HTTPS is a form of website security. All HTTPS websites will display a lock icon in the address bar. While this was once primarily used for websites you needed to enter in passwords and other sensitive data, the entire web is gradually leaving HTTP behind and switching to HTTPS.
The “S” in HTTPS stands for “Secure”. It’s the secure version of the standard “hypertext transfer protocol” your web browser uses when communicating with websites.
Why you should avoid HTTP
When you connect to a website that uses the HTTP method, your browser looks up the IP address for the web server linked to the website and then connects to that IP address. The web browser assumes that you’ve connected to the correct web server.
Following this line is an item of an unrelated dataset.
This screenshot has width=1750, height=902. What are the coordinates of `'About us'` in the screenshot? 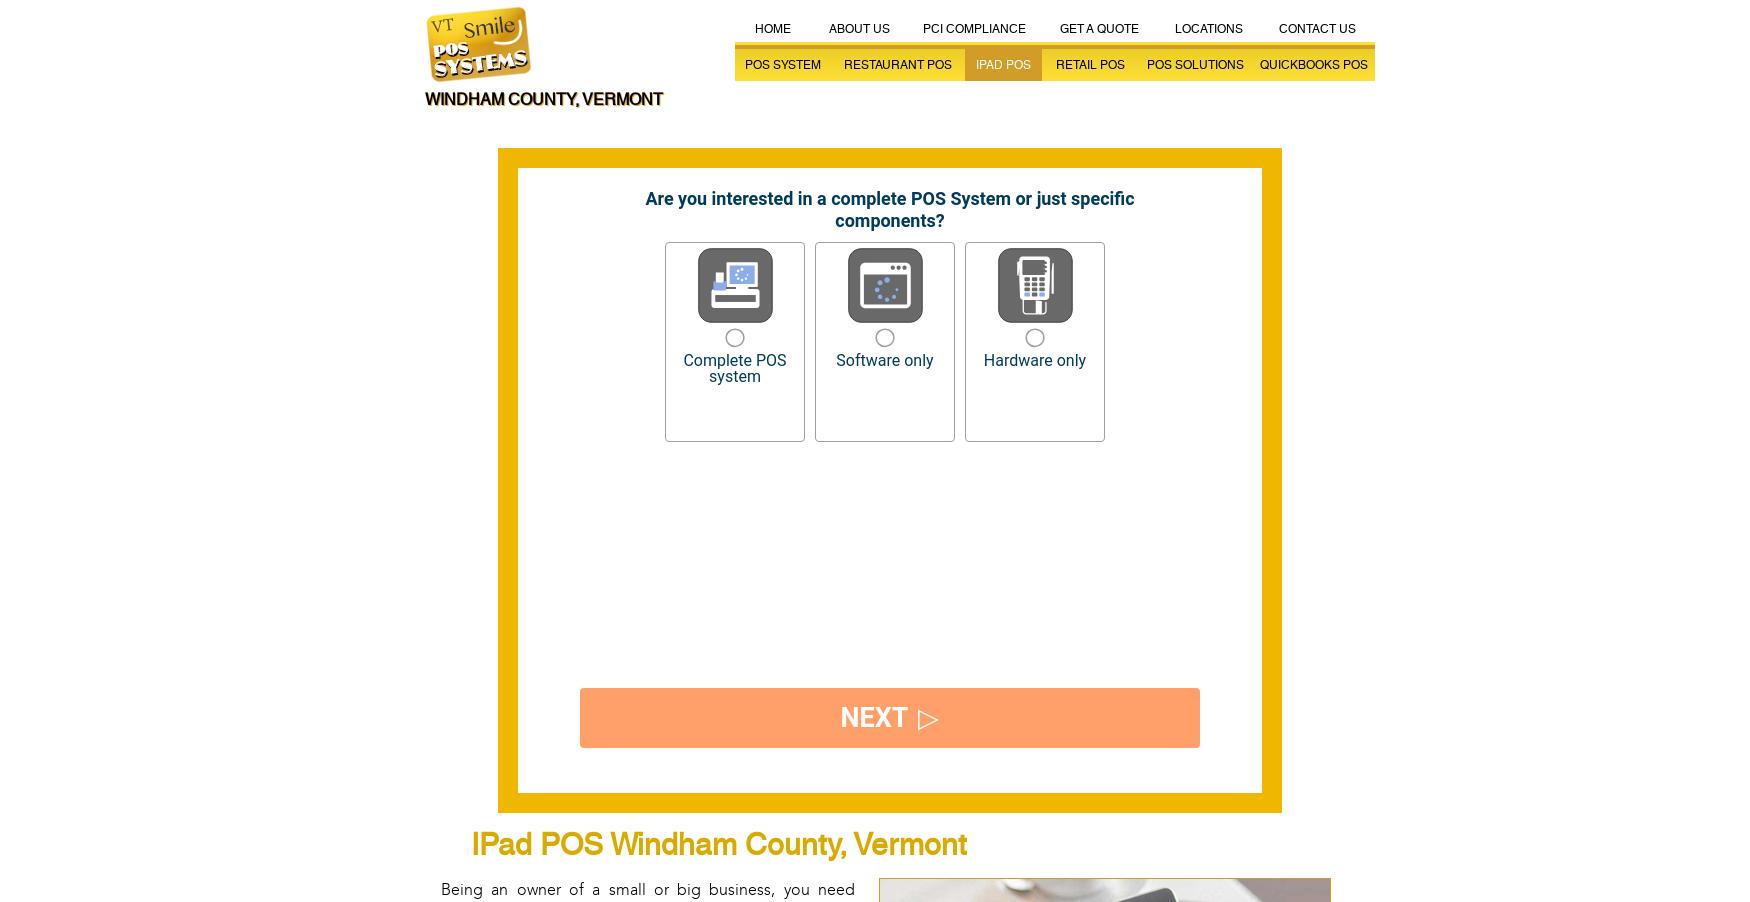 It's located at (828, 28).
Once connected data is then sent back and forth from the website and your web browser in simple text. This means that anyone connecting to a Wi-Fi network or your internet service provider would be able view the web pages that you have been visiting and all of the data that has been transferred, including your personal information.
How HTTPS protects you
When you connect to an HTTPS-secured website, such as your bank’s it will automatically redirect you to HTTPS. Your web browser will then check the authenticity of the website’s security certificate to make sure that it is legitimate. This helps you to ensure that you’re actually connected to your bank’s real website.
When you send sensitive information to a HTTPS website, no one can see the information whilst it is being sent. HTTPS is what secures online banking and shopping and makes sure that it is safe.